We have had MONSTER winds! The trees have been having nightmares. We have to hold on to heavy things or we'll blow to Kansas.

Today we did a little hike at our most usual place - looking for this year's owl nest. At two points along the way, trees were down across the path, thanks to the mighty winds. That is why I don't like hiking on windy days. You never know when a grandfatherly tree might kick the bucket right on top of you!

(Sorry for the poor quality. I took this with my cellphone and this is the best I could do.)

My closest call came a few years ago when I was hiking on a windy day and a pine fell across the path not long after a friend and I passed it.

Funny that I don't put too much thought into getting into an accident while driving, but I stress about a random tree hammering me into the earth. That seems a little backwards when I consider the statistics. And the fact that if I had a choice, I'd choose to be one with the earth over being intimate with a hunk of metal.

Oh, and we may have found a nest. The problem is that it is very, very high, so we can't see into it. We could tell that owls are either living there or using the nest as a vacation spot, because at the base of the tree, below the nest... well, there was some fascinating owl poop!

Monday, February 9, 2009

The Wind Beneath My Cells

The wind today!

Whew!

The trees were having violent dreams!

Or lots of excitement!

Or wild, uninhibited sex that would leave the best of us exhausted, yet smiling all over!
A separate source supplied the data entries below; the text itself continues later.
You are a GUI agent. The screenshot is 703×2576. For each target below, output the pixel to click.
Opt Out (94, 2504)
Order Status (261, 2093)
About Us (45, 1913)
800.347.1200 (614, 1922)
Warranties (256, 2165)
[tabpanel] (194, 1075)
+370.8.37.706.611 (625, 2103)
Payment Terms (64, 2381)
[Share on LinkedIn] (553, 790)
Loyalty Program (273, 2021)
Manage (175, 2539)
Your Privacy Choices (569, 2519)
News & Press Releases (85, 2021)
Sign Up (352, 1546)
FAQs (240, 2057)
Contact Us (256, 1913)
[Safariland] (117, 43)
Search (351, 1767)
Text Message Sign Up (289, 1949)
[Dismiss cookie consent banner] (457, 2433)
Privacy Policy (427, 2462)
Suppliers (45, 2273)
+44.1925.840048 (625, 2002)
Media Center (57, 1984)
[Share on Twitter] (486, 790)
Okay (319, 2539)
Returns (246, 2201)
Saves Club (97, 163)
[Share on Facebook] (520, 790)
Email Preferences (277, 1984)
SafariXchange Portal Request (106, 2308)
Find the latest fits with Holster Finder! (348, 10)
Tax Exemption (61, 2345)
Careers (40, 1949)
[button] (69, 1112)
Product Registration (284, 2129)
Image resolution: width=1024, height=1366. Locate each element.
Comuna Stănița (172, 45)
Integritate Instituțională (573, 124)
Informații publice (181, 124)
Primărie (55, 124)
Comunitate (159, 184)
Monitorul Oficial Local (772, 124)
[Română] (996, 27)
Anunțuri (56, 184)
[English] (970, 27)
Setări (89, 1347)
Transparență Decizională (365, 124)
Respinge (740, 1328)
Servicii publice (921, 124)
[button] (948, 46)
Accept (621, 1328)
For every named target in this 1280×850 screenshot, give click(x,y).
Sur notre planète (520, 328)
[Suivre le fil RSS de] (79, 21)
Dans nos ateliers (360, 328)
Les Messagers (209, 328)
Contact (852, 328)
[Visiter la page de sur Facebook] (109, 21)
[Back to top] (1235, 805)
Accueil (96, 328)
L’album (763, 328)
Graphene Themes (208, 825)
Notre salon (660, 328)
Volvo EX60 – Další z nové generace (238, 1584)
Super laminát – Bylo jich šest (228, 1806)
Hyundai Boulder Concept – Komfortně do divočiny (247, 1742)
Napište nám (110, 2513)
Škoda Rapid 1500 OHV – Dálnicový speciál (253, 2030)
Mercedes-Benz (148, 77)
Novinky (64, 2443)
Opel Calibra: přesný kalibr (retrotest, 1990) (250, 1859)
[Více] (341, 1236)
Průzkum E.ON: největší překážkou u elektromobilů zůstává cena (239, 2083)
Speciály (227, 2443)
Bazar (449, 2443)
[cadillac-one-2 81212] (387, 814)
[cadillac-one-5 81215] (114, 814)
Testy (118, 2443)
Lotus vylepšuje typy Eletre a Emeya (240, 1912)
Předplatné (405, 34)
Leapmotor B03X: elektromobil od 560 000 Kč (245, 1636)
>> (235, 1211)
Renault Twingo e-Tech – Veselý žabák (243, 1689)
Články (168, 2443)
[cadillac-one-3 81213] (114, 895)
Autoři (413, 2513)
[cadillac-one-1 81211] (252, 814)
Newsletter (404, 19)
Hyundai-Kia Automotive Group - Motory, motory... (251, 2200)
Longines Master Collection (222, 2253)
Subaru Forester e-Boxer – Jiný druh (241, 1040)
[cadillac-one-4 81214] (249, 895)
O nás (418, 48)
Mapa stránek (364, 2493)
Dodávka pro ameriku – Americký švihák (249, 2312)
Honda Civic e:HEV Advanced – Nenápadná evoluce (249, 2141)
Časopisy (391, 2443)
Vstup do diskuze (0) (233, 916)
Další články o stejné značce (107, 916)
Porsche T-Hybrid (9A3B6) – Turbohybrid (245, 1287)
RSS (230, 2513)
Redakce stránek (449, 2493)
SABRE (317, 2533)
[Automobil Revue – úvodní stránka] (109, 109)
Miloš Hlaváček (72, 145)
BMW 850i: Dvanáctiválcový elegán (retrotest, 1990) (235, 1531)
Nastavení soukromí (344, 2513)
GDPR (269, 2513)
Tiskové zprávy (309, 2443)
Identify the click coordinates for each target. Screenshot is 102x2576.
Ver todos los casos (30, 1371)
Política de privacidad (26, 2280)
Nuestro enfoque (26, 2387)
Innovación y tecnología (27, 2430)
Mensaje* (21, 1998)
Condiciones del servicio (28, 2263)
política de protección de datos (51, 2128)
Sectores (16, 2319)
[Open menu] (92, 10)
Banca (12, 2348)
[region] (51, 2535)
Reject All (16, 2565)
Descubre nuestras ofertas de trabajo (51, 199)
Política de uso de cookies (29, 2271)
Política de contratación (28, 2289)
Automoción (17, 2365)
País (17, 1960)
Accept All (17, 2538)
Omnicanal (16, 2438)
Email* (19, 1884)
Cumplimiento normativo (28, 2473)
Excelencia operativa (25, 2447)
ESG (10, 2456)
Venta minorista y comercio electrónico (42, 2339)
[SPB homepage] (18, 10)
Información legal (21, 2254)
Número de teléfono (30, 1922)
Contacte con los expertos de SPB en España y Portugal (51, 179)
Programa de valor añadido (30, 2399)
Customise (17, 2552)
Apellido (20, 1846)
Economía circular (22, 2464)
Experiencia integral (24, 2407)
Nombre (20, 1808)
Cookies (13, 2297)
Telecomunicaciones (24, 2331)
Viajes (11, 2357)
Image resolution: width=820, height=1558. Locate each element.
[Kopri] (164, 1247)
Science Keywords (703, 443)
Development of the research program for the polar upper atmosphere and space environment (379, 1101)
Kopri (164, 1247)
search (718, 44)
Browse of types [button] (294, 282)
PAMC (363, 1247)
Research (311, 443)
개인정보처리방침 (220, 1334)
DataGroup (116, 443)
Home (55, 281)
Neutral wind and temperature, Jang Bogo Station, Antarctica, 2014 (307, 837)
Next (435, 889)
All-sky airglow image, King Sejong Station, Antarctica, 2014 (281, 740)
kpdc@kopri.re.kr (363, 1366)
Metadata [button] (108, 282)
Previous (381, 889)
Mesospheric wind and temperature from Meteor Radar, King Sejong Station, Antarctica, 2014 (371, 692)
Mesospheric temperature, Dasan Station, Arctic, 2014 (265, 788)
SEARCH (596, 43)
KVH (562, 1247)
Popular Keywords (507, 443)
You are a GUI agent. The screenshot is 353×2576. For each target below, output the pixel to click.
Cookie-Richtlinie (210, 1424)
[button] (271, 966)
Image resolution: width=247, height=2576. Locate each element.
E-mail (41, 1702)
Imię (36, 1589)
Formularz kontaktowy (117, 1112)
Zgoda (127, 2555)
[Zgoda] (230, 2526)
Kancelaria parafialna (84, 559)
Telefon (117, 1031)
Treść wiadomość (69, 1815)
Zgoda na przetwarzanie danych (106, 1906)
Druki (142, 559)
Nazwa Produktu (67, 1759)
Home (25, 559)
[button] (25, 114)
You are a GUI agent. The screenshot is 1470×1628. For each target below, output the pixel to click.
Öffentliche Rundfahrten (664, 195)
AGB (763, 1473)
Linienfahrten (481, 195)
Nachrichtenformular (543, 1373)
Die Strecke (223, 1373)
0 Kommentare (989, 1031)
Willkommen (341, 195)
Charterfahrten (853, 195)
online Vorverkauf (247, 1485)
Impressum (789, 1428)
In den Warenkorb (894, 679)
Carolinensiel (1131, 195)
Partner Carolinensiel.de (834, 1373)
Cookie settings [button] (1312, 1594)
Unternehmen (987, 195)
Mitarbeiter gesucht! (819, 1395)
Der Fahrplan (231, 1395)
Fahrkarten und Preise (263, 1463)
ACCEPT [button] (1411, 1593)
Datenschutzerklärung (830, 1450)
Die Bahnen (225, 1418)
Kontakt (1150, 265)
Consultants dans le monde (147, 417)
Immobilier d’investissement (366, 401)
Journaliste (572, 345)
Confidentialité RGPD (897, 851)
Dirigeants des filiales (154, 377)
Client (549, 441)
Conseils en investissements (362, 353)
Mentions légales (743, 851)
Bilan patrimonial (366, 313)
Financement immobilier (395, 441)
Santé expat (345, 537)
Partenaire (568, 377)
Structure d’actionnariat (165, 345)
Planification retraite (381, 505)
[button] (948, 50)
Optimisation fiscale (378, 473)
I sat in the doctor's office on the second floor of an old 1960s office building, waiting for the physician's assistant to tell me that I'm getting better (yes, I paid them $25, on top of the insurance company's payment, in order to obtain that valuable piece of information) and I watched a pine tree rocking and rolling outside the window. I've never seen the trunk of a pine tree move that much. It made me a little dizzy.

In a book I recently read, the author spoke about visiting that Biosphere dome thing in Arizona and seeing little spindly trees tied to the ceiling with string or something. When she asked what that was about, she was told that, since there is no wind in there, the trees don't get strong trunks. They need the resistance of wind in order to strengthen.

Well, we here in Colorado must have some pretty strong tree trunks, because they are surely given some heavy dumbbells to work with in the winds that we've been getting!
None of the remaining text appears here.